▶ **EXERCISE TASK**:
Format the listing as a Markdown table with the columns "No." and "Entry", one row per line, starting at the first line and ending at the line that contains "point(853,531)". Omit any blank lines.

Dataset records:
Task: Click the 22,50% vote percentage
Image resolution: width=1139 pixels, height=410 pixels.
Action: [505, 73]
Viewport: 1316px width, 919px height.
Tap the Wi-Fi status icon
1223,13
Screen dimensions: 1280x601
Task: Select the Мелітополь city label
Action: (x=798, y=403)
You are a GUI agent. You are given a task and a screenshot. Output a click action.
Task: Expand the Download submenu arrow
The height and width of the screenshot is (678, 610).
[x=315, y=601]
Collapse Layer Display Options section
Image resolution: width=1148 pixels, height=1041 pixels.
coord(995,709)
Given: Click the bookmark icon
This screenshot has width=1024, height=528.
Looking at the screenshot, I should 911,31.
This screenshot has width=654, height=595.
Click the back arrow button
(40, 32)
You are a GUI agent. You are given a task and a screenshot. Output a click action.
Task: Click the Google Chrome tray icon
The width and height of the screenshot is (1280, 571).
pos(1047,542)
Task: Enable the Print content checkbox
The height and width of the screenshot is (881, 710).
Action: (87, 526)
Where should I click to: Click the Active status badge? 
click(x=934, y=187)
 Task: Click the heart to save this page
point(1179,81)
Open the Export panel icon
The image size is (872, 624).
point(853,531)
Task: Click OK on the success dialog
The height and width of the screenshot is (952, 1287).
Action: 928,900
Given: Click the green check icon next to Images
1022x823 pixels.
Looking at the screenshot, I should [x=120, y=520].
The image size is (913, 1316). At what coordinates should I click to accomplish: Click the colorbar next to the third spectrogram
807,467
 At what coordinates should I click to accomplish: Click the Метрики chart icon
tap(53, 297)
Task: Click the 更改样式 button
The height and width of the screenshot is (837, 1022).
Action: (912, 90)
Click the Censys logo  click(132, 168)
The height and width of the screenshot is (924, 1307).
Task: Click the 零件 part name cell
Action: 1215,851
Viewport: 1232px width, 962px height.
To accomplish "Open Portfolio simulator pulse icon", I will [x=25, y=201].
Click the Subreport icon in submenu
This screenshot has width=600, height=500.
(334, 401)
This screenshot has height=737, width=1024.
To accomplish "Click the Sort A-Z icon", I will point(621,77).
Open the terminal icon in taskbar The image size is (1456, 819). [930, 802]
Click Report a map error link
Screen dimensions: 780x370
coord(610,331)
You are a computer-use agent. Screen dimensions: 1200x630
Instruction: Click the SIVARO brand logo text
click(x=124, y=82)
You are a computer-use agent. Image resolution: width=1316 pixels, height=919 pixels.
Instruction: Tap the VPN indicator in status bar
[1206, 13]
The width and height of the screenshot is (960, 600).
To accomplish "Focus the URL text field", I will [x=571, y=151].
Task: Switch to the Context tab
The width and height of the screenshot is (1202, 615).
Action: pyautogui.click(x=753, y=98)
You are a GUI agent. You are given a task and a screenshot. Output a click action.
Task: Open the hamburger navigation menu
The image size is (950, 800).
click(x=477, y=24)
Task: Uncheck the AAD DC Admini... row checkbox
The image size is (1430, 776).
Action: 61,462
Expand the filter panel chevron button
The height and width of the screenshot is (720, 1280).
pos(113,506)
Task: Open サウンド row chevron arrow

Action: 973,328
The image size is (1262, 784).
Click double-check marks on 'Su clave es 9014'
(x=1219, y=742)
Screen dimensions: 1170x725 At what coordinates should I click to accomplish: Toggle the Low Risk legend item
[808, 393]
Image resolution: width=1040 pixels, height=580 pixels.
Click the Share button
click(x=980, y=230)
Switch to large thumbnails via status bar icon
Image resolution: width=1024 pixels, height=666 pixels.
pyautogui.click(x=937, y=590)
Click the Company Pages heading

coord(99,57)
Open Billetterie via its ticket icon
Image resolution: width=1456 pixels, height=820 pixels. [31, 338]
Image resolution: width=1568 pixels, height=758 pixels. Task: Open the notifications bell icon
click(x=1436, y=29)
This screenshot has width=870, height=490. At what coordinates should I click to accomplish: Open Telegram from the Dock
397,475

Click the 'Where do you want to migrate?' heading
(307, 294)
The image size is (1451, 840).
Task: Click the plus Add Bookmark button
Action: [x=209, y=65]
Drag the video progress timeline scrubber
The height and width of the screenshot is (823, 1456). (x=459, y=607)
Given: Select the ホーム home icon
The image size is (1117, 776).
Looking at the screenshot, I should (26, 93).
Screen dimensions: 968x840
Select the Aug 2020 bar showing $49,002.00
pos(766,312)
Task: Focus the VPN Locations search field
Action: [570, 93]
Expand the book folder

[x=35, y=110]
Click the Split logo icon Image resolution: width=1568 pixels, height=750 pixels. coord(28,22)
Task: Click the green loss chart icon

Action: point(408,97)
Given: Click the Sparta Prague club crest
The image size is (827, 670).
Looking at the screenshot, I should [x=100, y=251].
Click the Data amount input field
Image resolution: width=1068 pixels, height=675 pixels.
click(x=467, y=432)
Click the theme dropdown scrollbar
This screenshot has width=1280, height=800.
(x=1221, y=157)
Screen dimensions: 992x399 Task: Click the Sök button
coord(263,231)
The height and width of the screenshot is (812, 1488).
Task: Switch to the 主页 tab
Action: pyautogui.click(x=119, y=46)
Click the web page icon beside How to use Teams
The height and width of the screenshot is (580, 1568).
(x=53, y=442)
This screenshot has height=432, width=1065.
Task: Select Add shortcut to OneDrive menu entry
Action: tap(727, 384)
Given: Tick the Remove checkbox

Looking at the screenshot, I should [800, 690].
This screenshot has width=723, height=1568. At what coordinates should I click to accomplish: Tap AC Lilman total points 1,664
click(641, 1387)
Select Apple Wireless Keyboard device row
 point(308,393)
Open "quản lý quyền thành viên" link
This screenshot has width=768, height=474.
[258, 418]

▶ **WRITTEN REPLY**:
| No. | Entry |
|---|---|
| 1 | Task: Click the 22,50% vote percentage |
| 2 | Image resolution: width=1139 pixels, height=410 pixels. |
| 3 | Action: [505, 73] |
| 4 | Viewport: 1316px width, 919px height. |
| 5 | Tap the Wi-Fi status icon |
| 6 | 1223,13 |
| 7 | Screen dimensions: 1280x601 |
| 8 | Task: Select the Мелітополь city label |
| 9 | Action: (x=798, y=403) |
| 10 | You are a GUI agent. You are given a task and a screenshot. Output a click action. |
| 11 | Task: Expand the Download submenu arrow |
| 12 | The height and width of the screenshot is (678, 610). |
| 13 | [x=315, y=601] |
| 14 | Collapse Layer Display Options section |
| 15 | Image resolution: width=1148 pixels, height=1041 pixels. |
| 16 | coord(995,709) |
| 17 | Given: Click the bookmark icon |
| 18 | This screenshot has width=1024, height=528. |
| 19 | Looking at the screenshot, I should 911,31. |
| 20 | This screenshot has width=654, height=595. |
| 21 | Click the back arrow button |
| 22 | (40, 32) |
| 23 | You are a GUI agent. You are given a task and a screenshot. Output a click action. |
| 24 | Task: Click the Google Chrome tray icon |
| 25 | The width and height of the screenshot is (1280, 571). |
| 26 | pos(1047,542) |
| 27 | Task: Enable the Print content checkbox |
| 28 | The height and width of the screenshot is (881, 710). |
| 29 | Action: (87, 526) |
| 30 | Where should I click to: Click the Active status badge?  |
| 31 | click(x=934, y=187) |
| 32 |  Task: Click the heart to save this page |
| 33 | point(1179,81) |
| 34 | Open the Export panel icon |
| 35 | The image size is (872, 624). |
| 36 | point(853,531) |